## TASK OBJECTIVE
Each entry below should be reproduced character for character.
=== RECORDS FOR THE TASK ===
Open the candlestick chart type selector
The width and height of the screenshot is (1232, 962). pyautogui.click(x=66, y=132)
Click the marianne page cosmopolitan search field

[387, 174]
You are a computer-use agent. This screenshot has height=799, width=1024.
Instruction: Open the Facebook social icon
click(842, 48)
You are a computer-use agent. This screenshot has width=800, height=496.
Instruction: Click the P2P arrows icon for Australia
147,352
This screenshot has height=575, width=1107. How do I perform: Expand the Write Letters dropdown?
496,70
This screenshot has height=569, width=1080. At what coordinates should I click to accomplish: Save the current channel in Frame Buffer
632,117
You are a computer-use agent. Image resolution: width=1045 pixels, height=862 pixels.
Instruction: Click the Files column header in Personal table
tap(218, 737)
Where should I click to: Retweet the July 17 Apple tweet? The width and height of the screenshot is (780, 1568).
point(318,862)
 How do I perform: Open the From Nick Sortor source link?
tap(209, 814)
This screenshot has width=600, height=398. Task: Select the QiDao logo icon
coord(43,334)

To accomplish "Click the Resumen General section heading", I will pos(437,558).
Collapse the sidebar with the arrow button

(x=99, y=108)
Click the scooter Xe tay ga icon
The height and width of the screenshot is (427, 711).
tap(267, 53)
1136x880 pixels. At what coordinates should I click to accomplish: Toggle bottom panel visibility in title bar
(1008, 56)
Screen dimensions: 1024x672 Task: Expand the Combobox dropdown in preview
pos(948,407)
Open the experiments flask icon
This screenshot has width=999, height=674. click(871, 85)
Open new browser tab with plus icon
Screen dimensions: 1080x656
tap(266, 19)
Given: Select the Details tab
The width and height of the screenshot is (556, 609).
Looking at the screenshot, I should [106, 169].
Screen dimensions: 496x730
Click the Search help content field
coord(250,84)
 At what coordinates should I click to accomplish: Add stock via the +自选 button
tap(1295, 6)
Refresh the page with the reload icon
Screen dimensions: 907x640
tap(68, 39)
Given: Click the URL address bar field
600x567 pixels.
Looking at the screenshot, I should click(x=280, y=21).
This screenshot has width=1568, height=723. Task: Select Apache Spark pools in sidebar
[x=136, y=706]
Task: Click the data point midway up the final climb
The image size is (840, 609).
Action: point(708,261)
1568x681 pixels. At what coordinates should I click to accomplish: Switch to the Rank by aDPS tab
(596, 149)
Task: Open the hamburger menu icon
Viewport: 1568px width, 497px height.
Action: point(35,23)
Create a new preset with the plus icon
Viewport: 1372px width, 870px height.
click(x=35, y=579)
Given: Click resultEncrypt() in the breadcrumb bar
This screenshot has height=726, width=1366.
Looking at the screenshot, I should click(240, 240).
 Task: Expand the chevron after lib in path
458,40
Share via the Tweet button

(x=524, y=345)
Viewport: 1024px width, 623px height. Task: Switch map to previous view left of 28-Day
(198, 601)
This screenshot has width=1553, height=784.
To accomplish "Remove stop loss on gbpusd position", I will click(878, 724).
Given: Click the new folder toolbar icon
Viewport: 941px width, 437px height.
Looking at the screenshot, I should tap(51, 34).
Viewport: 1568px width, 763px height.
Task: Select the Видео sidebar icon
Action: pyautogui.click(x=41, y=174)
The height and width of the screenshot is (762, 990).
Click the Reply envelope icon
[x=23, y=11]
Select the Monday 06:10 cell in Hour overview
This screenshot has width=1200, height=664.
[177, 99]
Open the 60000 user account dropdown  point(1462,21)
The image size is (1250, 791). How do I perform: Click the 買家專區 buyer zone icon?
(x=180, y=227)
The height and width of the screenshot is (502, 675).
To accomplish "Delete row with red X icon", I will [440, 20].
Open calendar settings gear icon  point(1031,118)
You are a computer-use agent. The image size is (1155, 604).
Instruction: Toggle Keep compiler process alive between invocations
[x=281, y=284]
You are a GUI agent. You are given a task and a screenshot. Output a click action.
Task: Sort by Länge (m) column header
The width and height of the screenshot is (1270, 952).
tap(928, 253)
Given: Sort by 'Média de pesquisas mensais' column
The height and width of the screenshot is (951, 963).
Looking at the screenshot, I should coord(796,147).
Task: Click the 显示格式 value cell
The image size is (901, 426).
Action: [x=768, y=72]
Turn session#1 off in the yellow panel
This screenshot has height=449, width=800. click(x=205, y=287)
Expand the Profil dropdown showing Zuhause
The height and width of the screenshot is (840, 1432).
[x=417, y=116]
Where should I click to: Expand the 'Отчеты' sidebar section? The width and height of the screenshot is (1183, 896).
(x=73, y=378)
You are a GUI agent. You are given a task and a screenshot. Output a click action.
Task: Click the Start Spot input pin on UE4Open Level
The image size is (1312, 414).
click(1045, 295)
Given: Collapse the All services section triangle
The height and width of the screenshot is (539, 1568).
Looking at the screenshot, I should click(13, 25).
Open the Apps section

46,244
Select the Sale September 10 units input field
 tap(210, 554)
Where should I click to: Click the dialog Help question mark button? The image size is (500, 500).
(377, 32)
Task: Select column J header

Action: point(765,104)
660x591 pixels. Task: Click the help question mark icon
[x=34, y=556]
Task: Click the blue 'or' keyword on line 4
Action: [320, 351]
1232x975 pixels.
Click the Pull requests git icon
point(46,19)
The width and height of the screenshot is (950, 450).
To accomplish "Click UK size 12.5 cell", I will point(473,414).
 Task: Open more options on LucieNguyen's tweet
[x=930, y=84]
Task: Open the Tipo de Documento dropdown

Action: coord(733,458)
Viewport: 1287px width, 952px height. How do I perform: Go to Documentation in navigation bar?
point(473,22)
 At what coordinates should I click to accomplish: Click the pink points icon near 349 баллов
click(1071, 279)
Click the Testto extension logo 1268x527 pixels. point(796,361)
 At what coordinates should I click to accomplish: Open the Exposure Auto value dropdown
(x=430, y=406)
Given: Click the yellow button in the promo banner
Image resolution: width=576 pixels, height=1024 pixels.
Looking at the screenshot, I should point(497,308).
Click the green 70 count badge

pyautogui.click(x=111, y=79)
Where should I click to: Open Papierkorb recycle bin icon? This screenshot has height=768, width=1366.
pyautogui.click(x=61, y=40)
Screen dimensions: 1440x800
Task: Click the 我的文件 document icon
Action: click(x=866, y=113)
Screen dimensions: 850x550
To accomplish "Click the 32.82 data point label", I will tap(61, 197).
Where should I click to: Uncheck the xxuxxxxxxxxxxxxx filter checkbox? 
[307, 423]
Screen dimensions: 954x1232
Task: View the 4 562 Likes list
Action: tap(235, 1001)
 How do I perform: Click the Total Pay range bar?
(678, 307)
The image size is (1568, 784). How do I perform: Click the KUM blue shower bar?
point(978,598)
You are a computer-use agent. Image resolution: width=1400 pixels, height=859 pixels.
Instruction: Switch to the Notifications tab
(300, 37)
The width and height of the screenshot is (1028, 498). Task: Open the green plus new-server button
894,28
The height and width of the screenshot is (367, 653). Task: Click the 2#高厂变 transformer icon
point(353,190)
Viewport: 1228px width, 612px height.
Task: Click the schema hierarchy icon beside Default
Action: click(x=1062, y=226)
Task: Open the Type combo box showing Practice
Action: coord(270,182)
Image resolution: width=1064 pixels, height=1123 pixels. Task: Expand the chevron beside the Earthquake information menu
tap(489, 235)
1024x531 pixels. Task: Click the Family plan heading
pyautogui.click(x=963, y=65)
===
## EXERCISE SOLUTION
Open the candlestick chart type selector
The width and height of the screenshot is (1232, 962). pyautogui.click(x=66, y=132)
Click the marianne page cosmopolitan search field

[387, 174]
You are a computer-use agent. This screenshot has height=799, width=1024.
Instruction: Open the Facebook social icon
click(842, 48)
You are a computer-use agent. This screenshot has width=800, height=496.
Instruction: Click the P2P arrows icon for Australia
147,352
This screenshot has height=575, width=1107. How do I perform: Expand the Write Letters dropdown?
496,70
This screenshot has height=569, width=1080. At what coordinates should I click to accomplish: Save the current channel in Frame Buffer
632,117
You are a computer-use agent. Image resolution: width=1045 pixels, height=862 pixels.
Instruction: Click the Files column header in Personal table
tap(218, 737)
Where should I click to: Retweet the July 17 Apple tweet? The width and height of the screenshot is (780, 1568).
point(318,862)
 How do I perform: Open the From Nick Sortor source link?
tap(209, 814)
This screenshot has width=600, height=398. Task: Select the QiDao logo icon
coord(43,334)

To accomplish "Click the Resumen General section heading", I will pos(437,558).
Collapse the sidebar with the arrow button

(x=99, y=108)
Click the scooter Xe tay ga icon
The height and width of the screenshot is (427, 711).
tap(267, 53)
1136x880 pixels. At what coordinates should I click to accomplish: Toggle bottom panel visibility in title bar
(1008, 56)
Screen dimensions: 1024x672 Task: Expand the Combobox dropdown in preview
pos(948,407)
Open the experiments flask icon
This screenshot has width=999, height=674. click(871, 85)
Open new browser tab with plus icon
Screen dimensions: 1080x656
tap(266, 19)
Given: Select the Details tab
The width and height of the screenshot is (556, 609).
Looking at the screenshot, I should [106, 169].
Screen dimensions: 496x730
Click the Search help content field
coord(250,84)
 At what coordinates should I click to accomplish: Add stock via the +自选 button
tap(1295, 6)
Refresh the page with the reload icon
Screen dimensions: 907x640
tap(68, 39)
Given: Click the URL address bar field
600x567 pixels.
Looking at the screenshot, I should click(x=280, y=21).
This screenshot has width=1568, height=723. Task: Select Apache Spark pools in sidebar
[x=136, y=706]
Task: Click the data point midway up the final climb
The image size is (840, 609).
Action: point(708,261)
1568x681 pixels. At what coordinates should I click to accomplish: Switch to the Rank by aDPS tab
(596, 149)
Task: Open the hamburger menu icon
Viewport: 1568px width, 497px height.
Action: point(35,23)
Create a new preset with the plus icon
Viewport: 1372px width, 870px height.
click(x=35, y=579)
Given: Click resultEncrypt() in the breadcrumb bar
This screenshot has height=726, width=1366.
Looking at the screenshot, I should click(240, 240).
 Task: Expand the chevron after lib in path
458,40
Share via the Tweet button

(x=524, y=345)
Viewport: 1024px width, 623px height. Task: Switch map to previous view left of 28-Day
(198, 601)
This screenshot has width=1553, height=784.
To accomplish "Remove stop loss on gbpusd position", I will click(878, 724).
Given: Click the new folder toolbar icon
Viewport: 941px width, 437px height.
Looking at the screenshot, I should tap(51, 34).
Viewport: 1568px width, 763px height.
Task: Select the Видео sidebar icon
Action: pyautogui.click(x=41, y=174)
The height and width of the screenshot is (762, 990).
Click the Reply envelope icon
[x=23, y=11]
Select the Monday 06:10 cell in Hour overview
This screenshot has width=1200, height=664.
[177, 99]
Open the 60000 user account dropdown  point(1462,21)
The image size is (1250, 791). How do I perform: Click the 買家專區 buyer zone icon?
(x=180, y=227)
The height and width of the screenshot is (502, 675).
To accomplish "Delete row with red X icon", I will [440, 20].
Open calendar settings gear icon  point(1031,118)
You are a computer-use agent. The image size is (1155, 604).
Instruction: Toggle Keep compiler process alive between invocations
[x=281, y=284]
You are a GUI agent. You are given a task and a screenshot. Output a click action.
Task: Sort by Länge (m) column header
The width and height of the screenshot is (1270, 952).
tap(928, 253)
Given: Sort by 'Média de pesquisas mensais' column
The height and width of the screenshot is (951, 963).
Looking at the screenshot, I should coord(796,147).
Task: Click the 显示格式 value cell
The image size is (901, 426).
Action: [x=768, y=72]
Turn session#1 off in the yellow panel
This screenshot has height=449, width=800. click(x=205, y=287)
Expand the Profil dropdown showing Zuhause
The height and width of the screenshot is (840, 1432).
[x=417, y=116]
Where should I click to: Expand the 'Отчеты' sidebar section? The width and height of the screenshot is (1183, 896).
(x=73, y=378)
You are a GUI agent. You are given a task and a screenshot. Output a click action.
Task: Click the Start Spot input pin on UE4Open Level
The image size is (1312, 414).
click(1045, 295)
Given: Collapse the All services section triangle
The height and width of the screenshot is (539, 1568).
Looking at the screenshot, I should click(13, 25).
Open the Apps section

46,244
Select the Sale September 10 units input field
 tap(210, 554)
Where should I click to: Click the dialog Help question mark button? The image size is (500, 500).
(377, 32)
Task: Select column J header

Action: point(765,104)
660x591 pixels. Task: Click the help question mark icon
[x=34, y=556]
Task: Click the blue 'or' keyword on line 4
Action: [320, 351]
1232x975 pixels.
Click the Pull requests git icon
point(46,19)
The width and height of the screenshot is (950, 450).
To accomplish "Click UK size 12.5 cell", I will point(473,414).
 Task: Open more options on LucieNguyen's tweet
[x=930, y=84]
Task: Open the Tipo de Documento dropdown

Action: coord(733,458)
Viewport: 1287px width, 952px height. How do I perform: Go to Documentation in navigation bar?
point(473,22)
 At what coordinates should I click to accomplish: Click the pink points icon near 349 баллов
click(1071, 279)
Click the Testto extension logo 1268x527 pixels. point(796,361)
 At what coordinates should I click to accomplish: Open the Exposure Auto value dropdown
(x=430, y=406)
Given: Click the yellow button in the promo banner
Image resolution: width=576 pixels, height=1024 pixels.
Looking at the screenshot, I should point(497,308).
Click the green 70 count badge

pyautogui.click(x=111, y=79)
Where should I click to: Open Papierkorb recycle bin icon? This screenshot has height=768, width=1366.
pyautogui.click(x=61, y=40)
Screen dimensions: 1440x800
Task: Click the 我的文件 document icon
Action: click(x=866, y=113)
Screen dimensions: 850x550
To accomplish "Click the 32.82 data point label", I will tap(61, 197).
Where should I click to: Uncheck the xxuxxxxxxxxxxxxx filter checkbox? 
[307, 423]
Screen dimensions: 954x1232
Task: View the 4 562 Likes list
Action: tap(235, 1001)
 How do I perform: Click the Total Pay range bar?
(678, 307)
The image size is (1568, 784). How do I perform: Click the KUM blue shower bar?
point(978,598)
You are a computer-use agent. Image resolution: width=1400 pixels, height=859 pixels.
Instruction: Switch to the Notifications tab
(300, 37)
The width and height of the screenshot is (1028, 498). Task: Open the green plus new-server button
894,28
The height and width of the screenshot is (367, 653). Task: Click the 2#高厂变 transformer icon
point(353,190)
Viewport: 1228px width, 612px height.
Task: Click the schema hierarchy icon beside Default
Action: click(x=1062, y=226)
Task: Open the Type combo box showing Practice
Action: coord(270,182)
Image resolution: width=1064 pixels, height=1123 pixels. Task: Expand the chevron beside the Earthquake information menu
tap(489, 235)
1024x531 pixels. Task: Click the Family plan heading
pyautogui.click(x=963, y=65)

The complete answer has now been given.